Tesamorelin + Ipamorelin

A research stack combining tesamorelin (an FDA-approved GHRH analog for HIV-associated visceral fat) with ipamorelin, aimed at fat loss and growth-hormone support. No human trials exist on the combination itself.

In plain English

This blend pairs tesamorelin — a GHRH analog that is FDA-approved specifically to reduce excess belly fat in people with HIV-associated lipodystrophy — with ipamorelin, a selective GH secretagogue. The idea is to combine a GHRH-pathway agent with a ghrelin-pathway agent for stronger, more pulsatile GH release and fat-loss support. Tesamorelin on its own has solid human trial evidence for its one approved use. But there are no studies of this specific combination, and using tesamorelin off-label or stacked is not supported by trial data. Ipamorelin is not FDA-approved at all.

What it is

A combination of tesamorelin — a stabilized analog of growth-hormone-releasing hormone (GHRH), FDA-approved as Egrifta for HIV-associated lipodystrophy — and ipamorelin, an unapproved selective ghrelin/GHS-receptor secretagogue research peptide.

Mechanism (summary)

Tesamorelin stimulates the GHRH receptor to increase endogenous GH and IGF-1, with a well-documented effect of reducing visceral adipose tissue. Ipamorelin acts at the separate GHS-R (ghrelin) receptor and reduces somatostatin tone. Stacking a GHRH analog with a secretagogue is intended to drive a larger, more physiologic GH pulse than either alone. This combined mechanism is inferred from the single agents and has not been tested in controlled human combination studies.

Why people research it

  • Visceral (abdominal) fat reduction
  • Growth-hormone and IGF-1 support for body composition
  • Whether dual-pathway stimulation enhances fat-loss effects
  • Metabolic and recovery applications

Human evidence

No published human trials test the tesamorelin + ipamorelin combination. Tesamorelin alone has strong, FDA-reviewed RCT evidence for reducing visceral fat in HIV-associated lipodystrophy and has been studied for liver fat and cognition. Ipamorelin alone has only limited human data. Combining the two is an off-label extrapolation: the visceral-fat evidence belongs to tesamorelin monotherapy in a specific patient population, not to this stack in healthy users.

Animal / lab evidence

Ipamorelin's selective GH-releasing profile was established in animal models. GHRH analogs raise GH in animals as well. There is no meaningful animal literature on this particular blend; its rationale rests on the components' individual pharmacology.

Key studies

Each summary explains the design, what was found, and what it doesn't prove.

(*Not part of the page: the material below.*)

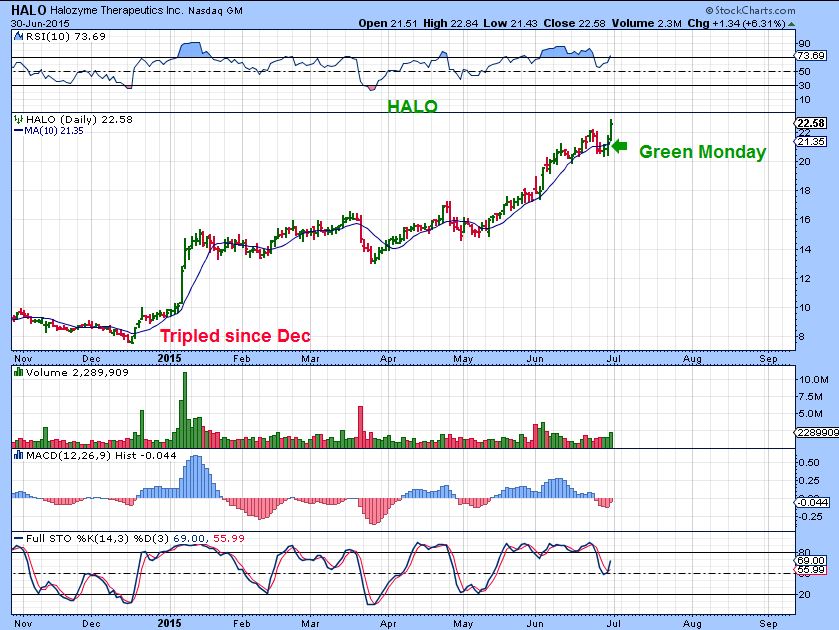Click the Jul marker on the bottom axis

Human RCT2012·HIV-infected patients with abdominal fat accumulation (component evidence)
Effects of Tesamorelin on Visceral Fat and Liver Fat in HIV-Infected Patients with Abdominal Fat Accumulation

This supports the tesamorelin half of the blend: it reliably cut belly and liver fat in HIV patients. It does not test the combination or apply to general fat loss.

Finding: Tesamorelin significantly reduced visceral adipose tissue and liver fat, the basis of its FDA approval and the fat-loss rationale for the stack.
Limitations: Tesamorelin alone in a specific HIV population; not the combination and not generalizable to healthy users.
Human RCT2014·Post-surgical patients given ipamorelin vs placebo (component evidence)
Ipamorelin Accelerates Gastrointestinal Recovery After Bowel Surgery: A Phase 2 RCT

Component evidence for the ipamorelin half — tested in surgery recovery, not fat loss, and not alongside tesamorelin.

Finding: One of the few controlled human datasets on ipamorelin, supporting the secretagogue component but in a non-body-composition setting.
Limitations: Ipamorelin alone; not the combination; surgical-recovery endpoint rather than fat loss.

History

Tesamorelin was developed by Theratechnologies and approved in 2010 for HIV lipodystrophy. Its pairing with ipamorelin originates in peptide-clinic practice, which layered a ghrelin-mimetic onto the GHRH analog to push fat-loss and GH effects beyond the approved indication.